I'm not going to lie- when I saw that wood portion come through after the plaster I imagined what an amazing wall it would make.  It reminded me of something that you would find in an old house in Europe.  That sounds romantic, right?  But I knew that behind that wood were a number of homes built by resident critters and NO insulation, save for the odd piece of cardboard nailed to the back side of the exterior wood of the house.  

So I stood back looking at this wall trying to find a way to make it work without removing it all.  Alas, there was simply no way I could put cabinets and a sink on a wall that I knew had no insulation.  I'm not that girl.  So off all of the plaster and lath came.  And for any of you that may be wondering if I have ever done anything remotely similar to this project, the answer is a resounding no.  Not even close.  Oh, I've hired people to do such things- professionals who know what they are doing and probably swear a lot less than I do.  But this project was a huge learning experience.  I would like to say I had help on some of the complicated parts - someone who patiently taught me how to do things I had never done.  Someone who let me try things and then who worked with me to finish the hard parts.  For that, I am incredibly grateful.


kitchen reno-3.jpg
kitchen reno-4.jpg
kitchen reno-5.jpg
kitchen reno-6.jpg
kitchen reno-7.jpg
kitchen reno-8.jpg


So, things I learned in no particular order.

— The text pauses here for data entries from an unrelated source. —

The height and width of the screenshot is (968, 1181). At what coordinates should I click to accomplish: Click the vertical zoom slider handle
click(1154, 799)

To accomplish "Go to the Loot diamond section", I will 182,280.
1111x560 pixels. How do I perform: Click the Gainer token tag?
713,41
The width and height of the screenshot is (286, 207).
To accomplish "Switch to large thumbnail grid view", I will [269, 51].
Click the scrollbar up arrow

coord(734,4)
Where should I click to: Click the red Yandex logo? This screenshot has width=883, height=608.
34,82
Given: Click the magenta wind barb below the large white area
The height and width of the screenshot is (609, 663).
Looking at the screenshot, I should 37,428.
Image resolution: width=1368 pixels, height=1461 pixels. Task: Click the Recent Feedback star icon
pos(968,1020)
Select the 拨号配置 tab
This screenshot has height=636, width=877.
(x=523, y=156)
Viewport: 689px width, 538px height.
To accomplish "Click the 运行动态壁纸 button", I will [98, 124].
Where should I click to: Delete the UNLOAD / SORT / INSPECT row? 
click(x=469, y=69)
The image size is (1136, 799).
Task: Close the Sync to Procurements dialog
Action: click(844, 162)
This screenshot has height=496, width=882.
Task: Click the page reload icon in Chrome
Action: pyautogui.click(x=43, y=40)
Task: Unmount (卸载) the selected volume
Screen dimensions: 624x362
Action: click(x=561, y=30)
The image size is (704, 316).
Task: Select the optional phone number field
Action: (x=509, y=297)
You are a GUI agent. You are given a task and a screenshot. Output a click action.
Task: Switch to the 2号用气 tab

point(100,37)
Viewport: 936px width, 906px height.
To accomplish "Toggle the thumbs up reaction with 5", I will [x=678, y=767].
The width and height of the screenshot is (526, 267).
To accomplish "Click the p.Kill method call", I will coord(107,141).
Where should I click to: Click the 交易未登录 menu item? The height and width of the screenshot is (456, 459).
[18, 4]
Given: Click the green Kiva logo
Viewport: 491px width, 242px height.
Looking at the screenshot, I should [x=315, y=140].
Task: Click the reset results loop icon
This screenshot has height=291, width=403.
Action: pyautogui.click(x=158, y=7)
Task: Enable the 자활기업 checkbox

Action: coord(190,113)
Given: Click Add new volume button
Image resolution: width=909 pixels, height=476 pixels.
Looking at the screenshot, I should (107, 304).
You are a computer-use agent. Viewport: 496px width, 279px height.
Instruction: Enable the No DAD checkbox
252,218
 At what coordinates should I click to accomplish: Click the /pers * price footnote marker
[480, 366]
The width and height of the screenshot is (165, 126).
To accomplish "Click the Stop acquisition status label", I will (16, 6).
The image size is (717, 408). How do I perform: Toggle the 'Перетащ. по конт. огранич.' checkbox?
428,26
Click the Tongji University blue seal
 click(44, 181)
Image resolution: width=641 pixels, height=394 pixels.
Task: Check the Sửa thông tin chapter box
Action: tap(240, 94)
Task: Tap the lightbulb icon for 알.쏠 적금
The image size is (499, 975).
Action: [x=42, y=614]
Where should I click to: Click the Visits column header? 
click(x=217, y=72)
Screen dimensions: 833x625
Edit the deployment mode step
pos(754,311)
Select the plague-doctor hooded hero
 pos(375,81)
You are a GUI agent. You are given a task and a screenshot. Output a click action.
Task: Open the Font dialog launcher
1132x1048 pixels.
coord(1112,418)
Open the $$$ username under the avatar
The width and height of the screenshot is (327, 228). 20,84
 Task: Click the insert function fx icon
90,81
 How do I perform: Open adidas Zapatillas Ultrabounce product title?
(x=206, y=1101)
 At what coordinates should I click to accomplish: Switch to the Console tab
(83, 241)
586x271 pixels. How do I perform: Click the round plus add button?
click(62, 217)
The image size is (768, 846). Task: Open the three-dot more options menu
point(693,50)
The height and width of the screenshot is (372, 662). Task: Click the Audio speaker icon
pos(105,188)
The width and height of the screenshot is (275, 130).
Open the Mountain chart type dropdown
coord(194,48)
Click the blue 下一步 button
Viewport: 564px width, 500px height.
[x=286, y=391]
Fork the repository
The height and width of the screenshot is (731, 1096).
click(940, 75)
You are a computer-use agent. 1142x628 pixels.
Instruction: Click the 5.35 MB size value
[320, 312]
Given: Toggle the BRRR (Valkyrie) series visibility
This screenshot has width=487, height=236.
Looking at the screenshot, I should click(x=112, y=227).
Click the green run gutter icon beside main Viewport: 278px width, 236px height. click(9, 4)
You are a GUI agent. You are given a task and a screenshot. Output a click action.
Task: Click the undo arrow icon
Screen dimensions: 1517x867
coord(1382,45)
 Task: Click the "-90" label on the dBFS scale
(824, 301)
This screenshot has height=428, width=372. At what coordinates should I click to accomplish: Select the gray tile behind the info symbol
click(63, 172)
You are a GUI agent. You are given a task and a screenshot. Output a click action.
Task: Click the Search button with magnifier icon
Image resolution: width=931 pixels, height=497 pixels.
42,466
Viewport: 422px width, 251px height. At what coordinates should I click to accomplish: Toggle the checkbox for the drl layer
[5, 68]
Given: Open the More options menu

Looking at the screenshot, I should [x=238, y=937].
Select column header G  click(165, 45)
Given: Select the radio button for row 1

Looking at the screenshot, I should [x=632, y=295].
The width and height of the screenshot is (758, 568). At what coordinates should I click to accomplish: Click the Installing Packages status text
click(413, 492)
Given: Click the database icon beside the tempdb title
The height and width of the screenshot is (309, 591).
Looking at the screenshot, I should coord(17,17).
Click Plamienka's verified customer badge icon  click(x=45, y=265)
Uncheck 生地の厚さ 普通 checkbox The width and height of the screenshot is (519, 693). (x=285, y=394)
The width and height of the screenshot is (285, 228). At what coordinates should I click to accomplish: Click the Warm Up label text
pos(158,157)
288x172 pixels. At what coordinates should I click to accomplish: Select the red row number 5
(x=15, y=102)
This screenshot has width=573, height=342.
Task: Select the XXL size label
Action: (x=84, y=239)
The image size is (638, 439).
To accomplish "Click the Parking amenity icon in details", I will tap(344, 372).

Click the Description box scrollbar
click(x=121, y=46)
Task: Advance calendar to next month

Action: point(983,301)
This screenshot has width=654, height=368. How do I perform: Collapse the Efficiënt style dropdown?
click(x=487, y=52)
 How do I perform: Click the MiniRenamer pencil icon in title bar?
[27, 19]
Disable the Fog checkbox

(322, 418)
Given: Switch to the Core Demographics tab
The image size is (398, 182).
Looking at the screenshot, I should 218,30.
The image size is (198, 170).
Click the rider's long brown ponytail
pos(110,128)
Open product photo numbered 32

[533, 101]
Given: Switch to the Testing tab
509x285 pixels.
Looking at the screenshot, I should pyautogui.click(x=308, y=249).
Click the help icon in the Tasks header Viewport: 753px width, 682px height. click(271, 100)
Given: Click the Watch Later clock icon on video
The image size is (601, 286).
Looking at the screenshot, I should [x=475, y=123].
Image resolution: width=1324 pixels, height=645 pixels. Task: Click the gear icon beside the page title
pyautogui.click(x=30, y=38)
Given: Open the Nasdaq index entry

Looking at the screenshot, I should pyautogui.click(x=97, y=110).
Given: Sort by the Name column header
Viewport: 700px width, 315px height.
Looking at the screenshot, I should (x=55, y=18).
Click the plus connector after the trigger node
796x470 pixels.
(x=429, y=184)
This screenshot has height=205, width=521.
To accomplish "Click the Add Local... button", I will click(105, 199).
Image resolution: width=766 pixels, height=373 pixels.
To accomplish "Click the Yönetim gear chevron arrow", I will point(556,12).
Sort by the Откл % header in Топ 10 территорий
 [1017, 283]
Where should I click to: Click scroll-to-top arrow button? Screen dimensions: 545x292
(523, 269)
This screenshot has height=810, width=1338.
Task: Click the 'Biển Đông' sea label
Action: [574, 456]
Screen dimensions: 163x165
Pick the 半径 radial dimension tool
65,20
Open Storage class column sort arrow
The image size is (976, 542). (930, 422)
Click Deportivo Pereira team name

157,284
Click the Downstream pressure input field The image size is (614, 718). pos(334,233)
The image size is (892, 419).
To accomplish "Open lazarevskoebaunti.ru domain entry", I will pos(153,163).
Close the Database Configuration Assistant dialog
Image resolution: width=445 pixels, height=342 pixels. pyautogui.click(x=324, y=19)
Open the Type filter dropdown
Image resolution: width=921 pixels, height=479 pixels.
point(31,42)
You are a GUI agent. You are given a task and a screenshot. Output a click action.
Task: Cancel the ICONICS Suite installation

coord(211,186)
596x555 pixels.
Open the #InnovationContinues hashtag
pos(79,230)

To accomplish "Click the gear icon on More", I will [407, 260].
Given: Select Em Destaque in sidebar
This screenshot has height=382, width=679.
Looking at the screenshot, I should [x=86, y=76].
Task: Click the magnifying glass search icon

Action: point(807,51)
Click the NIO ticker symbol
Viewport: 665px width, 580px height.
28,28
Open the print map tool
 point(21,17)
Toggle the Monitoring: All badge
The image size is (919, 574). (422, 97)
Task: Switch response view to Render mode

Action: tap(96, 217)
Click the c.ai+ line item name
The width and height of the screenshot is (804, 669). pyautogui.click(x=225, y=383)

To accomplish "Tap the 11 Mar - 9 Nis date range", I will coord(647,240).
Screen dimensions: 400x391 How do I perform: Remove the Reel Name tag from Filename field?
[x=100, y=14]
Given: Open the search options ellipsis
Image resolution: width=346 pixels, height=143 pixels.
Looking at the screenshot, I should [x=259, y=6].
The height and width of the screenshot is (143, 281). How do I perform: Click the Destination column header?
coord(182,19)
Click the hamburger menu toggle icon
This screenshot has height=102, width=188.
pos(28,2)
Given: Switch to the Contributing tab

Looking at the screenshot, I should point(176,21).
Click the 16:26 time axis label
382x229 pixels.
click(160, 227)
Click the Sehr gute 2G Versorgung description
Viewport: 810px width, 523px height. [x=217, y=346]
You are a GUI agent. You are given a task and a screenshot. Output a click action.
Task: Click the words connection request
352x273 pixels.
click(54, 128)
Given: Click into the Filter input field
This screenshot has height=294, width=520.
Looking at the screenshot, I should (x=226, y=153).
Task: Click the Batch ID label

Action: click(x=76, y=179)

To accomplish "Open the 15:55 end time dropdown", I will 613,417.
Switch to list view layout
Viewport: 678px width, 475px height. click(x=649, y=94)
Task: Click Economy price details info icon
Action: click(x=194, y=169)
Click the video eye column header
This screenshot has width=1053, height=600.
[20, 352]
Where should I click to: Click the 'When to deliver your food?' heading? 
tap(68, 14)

1. If you break a big project down into smaller tasks, it seems so much more manageable.  (or you can simply convince yourself it isn't that big, and then once you are in the middle of it you really have to finish it, right?)

2. If you read books like The Rats of Nihm as a child or loved the movie Ratatouille, it helps you to give all of the critters in your home human existences, thus convincing yourself that they have cute little homes under yours outfitted with tables made from old tuna cans and matches serving as lamps.

3. If you have a really good independent hardware store near you, frequent it.  They are your best resource for learning things like plumbing and simple wiring.  ( Thank you Woodinville McLendons!)

4. New things often feel intimidating, but once you've done them once or twice you will feel so much more comfortable with them - just push through the discomfort that comes initially.

5. Every success brings confidence so start small to begin to build your belief in your abilities and before long you too may be reconfiguring the entire plumbing system under your sink!

6. You can create a beautiful space with inexpensive items.  All of my cabinets are from Ikea, as are the drawer pulls.  I then added some special touches that cost a bit more but were well worth it.  The shelves are from my favorite specialty wood supplier in Seattle and the brackets were hand-made from Etsy.  Mix and match friends- you can create a space that is comfortable and pretty and functional all at once.


So, you would probably like the after photos, right?  There are still a few things I would like to but I'm really happy with the results.  I love coming home and being in this space.  It's one of my favorite places to be.


kitchen reno after-2.jpg
kitchen reno after.jpg
kitchen reno after-3.jpg
kitchen reno after-5.jpg
kitchen reno after-6.jpg
kitchen reno after-7.jpg
kitchen reno after-8.jpg


And looking back, I think I got so much more out of it in the end- more than just a pretty space that I love to spend time in.  I gained so much confidence in the fact that even if I have no idea what I'm doing, I have the ability to learn and with few exceptions can handle quite a few things I never knew I could!